Teman saya tak memperhatikan itu semua. Ia hanya berkata, seperti kepada dirinya sendiri: "Bedaitu perkara besar pada zaman kita. Terutama karena beda tak lagi dilihat dari luar, dari kulit tubuh dan pakaian, tapi dari dalam, dari iman."

Saya coba membantah. "Surat adikmu menunjukkan bahwa itu bukan hanya perkara besar buat zaman kita. Itu sudah sedemikian penting dan sedemikian genting sejak manusia mengenal agama-agama."
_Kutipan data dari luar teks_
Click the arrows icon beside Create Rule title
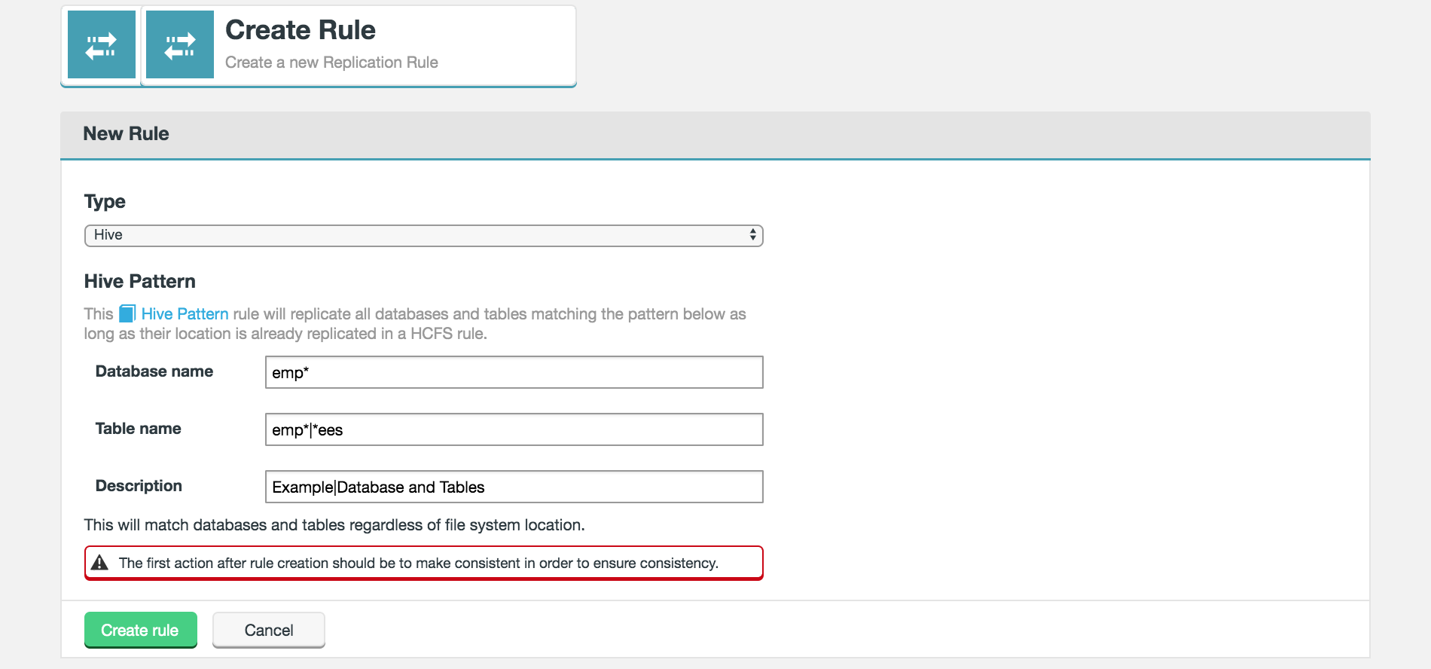1431x669 pixels. [x=180, y=45]
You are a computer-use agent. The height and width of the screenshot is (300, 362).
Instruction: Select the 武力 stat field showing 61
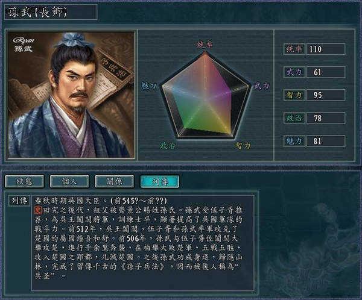[x=326, y=72]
"Betul. Tapi pada zaman ini perkara itu tak hanya persoalan lokal. Iman jadi penggerak antagonisme di mana-mana di dunia. Terus terang saya tak tahu apa desain Tuhan sebenarnya dengan manusia. Beda adalah sesuatu yang Ia kehendaki. Iman adalah sesuatu yang Ia kehendaki. Tapi permusuhan?"

Iman: antagonisme? Atau iman sama dengan perisai pelindungyang juga berarti suatu kekuatan yang bertolak dari asumsi bahwa kehidupan beragama adalah semacam perang?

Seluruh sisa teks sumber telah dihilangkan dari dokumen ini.